7. River
Chapter Seven
RIVER
The phone was heavy in my hand as the debate in my head volleyed back and forth.
Did I, or didn’t I?
I’d told Huntley I’d text later, and I wanted to, but I didn’t know how to deal with the funny feeling inside me when I’d thought about how he’d said he cared about me. It had really thrown me for a loop.
It would probably be for the best to walk away now and not keep up communication with him. I wasn’t a good bet as a friend.
And what if he wanted more?
That wasn’t something I’d ever considered or believed I’d be able to give.
Yet the butterflies in my stomach that he brought forth were confusing. They insinuated that maybe something inside me was trying to tell me that I was stuck in the past and to stop living there.
I looked down at my phone.
Need on an emotional level washed over me. It was like he saw something in me that I didn’t even see in myself, and it felt good.
That look in his eyes at the house when I flinched away from him that day…
There was so much understanding in his gaze later that afternoon and there was this crazy connection I felt between us—one I was having trouble denying.
What did it mean though?
I couldn’t shake the feeling that he’d come into my life for a reason.

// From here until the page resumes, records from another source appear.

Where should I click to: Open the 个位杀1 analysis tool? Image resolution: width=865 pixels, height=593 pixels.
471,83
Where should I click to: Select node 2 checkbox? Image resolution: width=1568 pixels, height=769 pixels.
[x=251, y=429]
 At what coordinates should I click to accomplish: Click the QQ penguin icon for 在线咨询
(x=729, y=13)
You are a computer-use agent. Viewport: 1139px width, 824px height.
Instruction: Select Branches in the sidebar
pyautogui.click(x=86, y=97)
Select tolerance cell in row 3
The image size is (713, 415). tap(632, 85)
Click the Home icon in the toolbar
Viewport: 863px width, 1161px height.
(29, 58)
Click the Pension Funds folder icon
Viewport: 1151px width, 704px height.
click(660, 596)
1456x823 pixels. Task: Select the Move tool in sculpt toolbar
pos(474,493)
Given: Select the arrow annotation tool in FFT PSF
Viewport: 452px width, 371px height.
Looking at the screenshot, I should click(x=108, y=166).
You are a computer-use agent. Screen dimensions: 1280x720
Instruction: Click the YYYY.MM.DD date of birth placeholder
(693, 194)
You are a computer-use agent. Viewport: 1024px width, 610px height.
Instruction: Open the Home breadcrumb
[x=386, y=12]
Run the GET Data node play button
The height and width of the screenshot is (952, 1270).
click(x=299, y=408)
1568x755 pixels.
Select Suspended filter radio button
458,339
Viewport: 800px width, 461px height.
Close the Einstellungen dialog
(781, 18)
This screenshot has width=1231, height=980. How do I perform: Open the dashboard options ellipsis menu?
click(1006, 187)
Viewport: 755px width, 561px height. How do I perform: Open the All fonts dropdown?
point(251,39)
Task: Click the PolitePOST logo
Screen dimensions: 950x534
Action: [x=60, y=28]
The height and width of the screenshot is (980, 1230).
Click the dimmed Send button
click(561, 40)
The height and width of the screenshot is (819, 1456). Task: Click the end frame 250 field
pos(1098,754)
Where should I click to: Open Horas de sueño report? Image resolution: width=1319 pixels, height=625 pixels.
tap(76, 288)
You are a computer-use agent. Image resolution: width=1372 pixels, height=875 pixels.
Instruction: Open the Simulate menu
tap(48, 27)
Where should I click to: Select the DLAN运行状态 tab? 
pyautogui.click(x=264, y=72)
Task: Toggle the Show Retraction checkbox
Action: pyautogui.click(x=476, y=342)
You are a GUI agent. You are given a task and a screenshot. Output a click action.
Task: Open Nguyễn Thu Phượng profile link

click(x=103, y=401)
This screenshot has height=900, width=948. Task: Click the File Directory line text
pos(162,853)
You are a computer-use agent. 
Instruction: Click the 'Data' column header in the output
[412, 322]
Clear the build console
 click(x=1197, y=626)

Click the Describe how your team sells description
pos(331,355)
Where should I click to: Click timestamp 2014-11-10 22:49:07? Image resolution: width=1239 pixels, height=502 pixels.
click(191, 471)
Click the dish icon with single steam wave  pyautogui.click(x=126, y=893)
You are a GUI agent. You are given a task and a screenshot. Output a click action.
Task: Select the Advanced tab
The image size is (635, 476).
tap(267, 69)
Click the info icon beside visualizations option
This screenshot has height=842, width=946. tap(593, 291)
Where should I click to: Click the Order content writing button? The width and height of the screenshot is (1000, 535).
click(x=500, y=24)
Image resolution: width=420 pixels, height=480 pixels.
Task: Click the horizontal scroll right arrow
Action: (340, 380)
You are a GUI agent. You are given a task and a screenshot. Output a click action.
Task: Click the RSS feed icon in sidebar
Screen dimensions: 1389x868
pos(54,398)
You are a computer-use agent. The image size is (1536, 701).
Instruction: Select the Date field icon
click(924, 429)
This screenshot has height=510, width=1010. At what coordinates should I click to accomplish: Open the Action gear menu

It reminded me of the night I’d stood on that bridge about to give up on it all and the woman, my angel , had appeared just in the nick of time. I may not have been in the same place in my life as that night, desperate to end it all…
But the feeling that Huntley was as important as she was, and always would be, was not something I could just forget or ignore.
When I reached down deep, I found myself thinking, I don’t want too either.
Without hesitation, my fingers suddenly started tapping against the phone’s screen.
Me: I’m safe and sound. Thanks for caring.